Tensor-level definitions are almost always the scalar function mapped pointwise via map_spec.
Where the math is inherently non-pointwise (notably softmax), we provide a shape-aware implementation plus an explicit backward/VJP.

PyTorch mental model:

Scalar Activation.Math.* corresponds to the formulas behind torch.nn.functional.*.
Tensor-level Activation.*_spec corresponds to applying that nonlinearity elementwise.
softmaxSpec here is the real last-axis softmax on tensors (like torch.softmax(x, dim=-1)), implemented recursively over outer dimensions.
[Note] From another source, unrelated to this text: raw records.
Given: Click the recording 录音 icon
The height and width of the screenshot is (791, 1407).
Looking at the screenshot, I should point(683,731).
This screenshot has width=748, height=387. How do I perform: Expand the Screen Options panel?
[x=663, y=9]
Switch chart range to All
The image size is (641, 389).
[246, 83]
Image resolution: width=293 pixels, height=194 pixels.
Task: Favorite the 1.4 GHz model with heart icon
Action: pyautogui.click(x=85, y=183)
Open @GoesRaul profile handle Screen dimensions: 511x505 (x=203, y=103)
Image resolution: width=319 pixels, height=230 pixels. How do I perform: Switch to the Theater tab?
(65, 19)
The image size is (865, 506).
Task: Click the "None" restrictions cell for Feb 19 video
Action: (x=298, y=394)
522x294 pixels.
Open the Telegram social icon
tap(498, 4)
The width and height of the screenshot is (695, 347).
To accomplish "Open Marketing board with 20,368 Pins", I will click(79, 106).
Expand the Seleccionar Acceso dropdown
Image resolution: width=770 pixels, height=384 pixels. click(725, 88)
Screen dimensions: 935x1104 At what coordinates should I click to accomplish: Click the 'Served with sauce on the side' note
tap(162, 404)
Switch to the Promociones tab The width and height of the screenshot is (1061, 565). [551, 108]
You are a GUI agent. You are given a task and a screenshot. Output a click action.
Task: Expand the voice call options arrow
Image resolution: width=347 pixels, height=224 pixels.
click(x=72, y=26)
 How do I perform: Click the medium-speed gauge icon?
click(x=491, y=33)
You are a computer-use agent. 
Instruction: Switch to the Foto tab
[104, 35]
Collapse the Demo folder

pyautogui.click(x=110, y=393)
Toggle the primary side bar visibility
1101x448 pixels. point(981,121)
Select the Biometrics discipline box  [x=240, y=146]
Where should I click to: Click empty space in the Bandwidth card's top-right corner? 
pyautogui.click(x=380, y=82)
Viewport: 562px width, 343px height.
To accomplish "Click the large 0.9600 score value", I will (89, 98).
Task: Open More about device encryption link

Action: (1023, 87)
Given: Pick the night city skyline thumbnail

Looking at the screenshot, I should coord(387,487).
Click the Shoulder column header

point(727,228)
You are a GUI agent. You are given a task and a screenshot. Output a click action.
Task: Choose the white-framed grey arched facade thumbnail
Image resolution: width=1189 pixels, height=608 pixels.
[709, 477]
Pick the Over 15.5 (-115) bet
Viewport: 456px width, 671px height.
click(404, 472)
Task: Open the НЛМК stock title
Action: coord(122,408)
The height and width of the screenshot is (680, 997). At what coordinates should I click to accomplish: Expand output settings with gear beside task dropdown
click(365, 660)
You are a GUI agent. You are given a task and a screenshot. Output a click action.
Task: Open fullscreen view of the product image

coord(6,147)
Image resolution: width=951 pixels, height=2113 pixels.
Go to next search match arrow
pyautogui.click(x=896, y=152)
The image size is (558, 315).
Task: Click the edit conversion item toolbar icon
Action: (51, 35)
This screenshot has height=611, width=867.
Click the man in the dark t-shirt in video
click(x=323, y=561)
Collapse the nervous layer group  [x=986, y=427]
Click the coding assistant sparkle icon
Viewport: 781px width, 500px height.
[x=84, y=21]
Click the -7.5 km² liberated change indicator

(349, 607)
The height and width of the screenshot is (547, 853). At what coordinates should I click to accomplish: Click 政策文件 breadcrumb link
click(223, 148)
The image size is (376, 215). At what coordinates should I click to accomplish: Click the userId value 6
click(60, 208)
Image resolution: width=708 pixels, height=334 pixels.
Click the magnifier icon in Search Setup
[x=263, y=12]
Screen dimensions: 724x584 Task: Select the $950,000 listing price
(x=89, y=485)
Notes on scalar polymorphism:

TorchLean tries hard not to bake "Float everywhere" into the spec. All definitions are written against a Context α plus the exact algebra/analysis typeclasses they need. That is what lets the same layer definitions instantiate over:

Float for fast runtime execution,
exact/reasoning scalars for proofs,
interval-like scalars for verification.

References / analogies (stable entry points):

PyTorch activations: https://pytorch.org/docs/stable/nn.functional.html
PyTorch torch.softmax: https://pytorch.org/docs/stable/generated/torch.softmax.html
ReLU: Vinod Nair and Geoffrey Hinton, "Rectified Linear Units Improve Restricted Boltzmann Machines" (ICML 2010)
ELU: Djork-Arne Clevert et al., "Fast and Accurate Deep Network Learning by Exponential Linear Units (ELUs)" (ICLR 2016)
GELU: Dan Hendrycks and Kevin Gimpel, "Gaussian Error Linear Units (GELUs)" (arXiv:1606.08415)
Swish / SiLU: Prajit Ramachandran et al., "Searching for Activation Functions" (arXiv:1710.05941)

Scalar activations #

source

def Activation.Math.reluSpec {α : Type} [Zero α] [Max α] (x : α) :

ReLU: relu(x) = max(x, 0).

PyTorch analogy: torch.nn.functional.relu.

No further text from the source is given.